ポートフォリオのテーマ

 大学の課題でポートトフォリオ再提出を受けてしまった訳ではありますが・・。
東京のとある同大学へ通う方が直接採点の先生とお会いする機会があったので何故なのかを聞いてみたところ
 
「 彼ははっきりいうと《器用貧乏》なのかもしれない。技術は大いにあるので様々なに撮れる。でも、今回の評価は『では、あなたはどんな風なテーマを撮りたいのか、彼の想いが少し見えにくかった。現在、ポートフォリオ第1課題は大変厳しく審査しています。第2課題で落とす前に第1課題で落とすようにしてる。彼は上手いからこそ、再構築していただき、更に完成度の高い作品を出して欲しかったのです。」
 とかなり意訳したものの、この様な内容だったらしい。つまり自分のポートフォリオには自らの拘りの想いが少なすぎた、「なぜこの課題を選択したのか」「あなたは何を感じてこのポートトフォリオを作成したのか」が足らなかったということかも知れない。

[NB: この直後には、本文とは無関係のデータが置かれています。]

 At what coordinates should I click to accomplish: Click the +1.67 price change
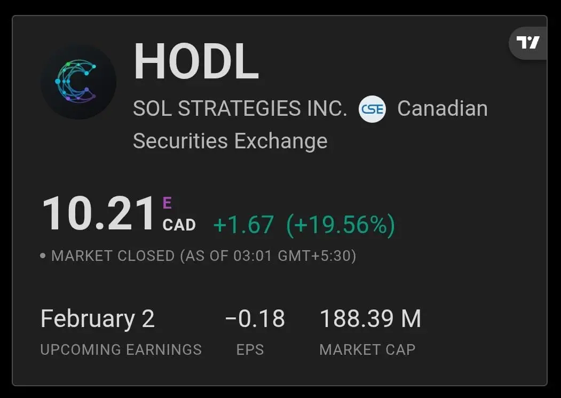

 そもそも、今回のポートフォリオは壊れたグラスと電球を用いて制作したものだが、制作コメントとしては記載していたものの、自分がなぜそのモチーフを選択したのかを詳細には記述していなかった様な気がする。卒業制作も睨み、それらを考えて次は提出しなければならないのだが・・。壊れたグラスを選択した理由は、形あるものが壊れてもバラバラにならない限りは何かしらの用途を持っている気がしてならない。そう思うと急に割れたグラスを別の見方をすることで何かしらの本来の用途とは異なる使い道ができないか、その形状からグラスとは異なる別のモノへと変化しないかと考え、それを覗いてみたいという好奇心から撮影した。と、確かにそれだけでは浅い。
 ここから発展するにはもう少し深みのある考えの内容でなければらならないと思う。

 今の所、考えているテーマとしては「モノ」「死」「街」「時間」だ。時間の経過、我々のすぐ背にある「死」「時間」「モノ」「街」。なぜそれらを選ぶのか。簡単なことだ自らが体験した人の死についてよく知っているのは自分だからだ。写真は唯一時間を止めることのできる道具だからだ。想う人へ、未来の人へのメッセージとして。

今度の動画もモノクロで行こう。過去に色はない、全てがモノクロームの世界。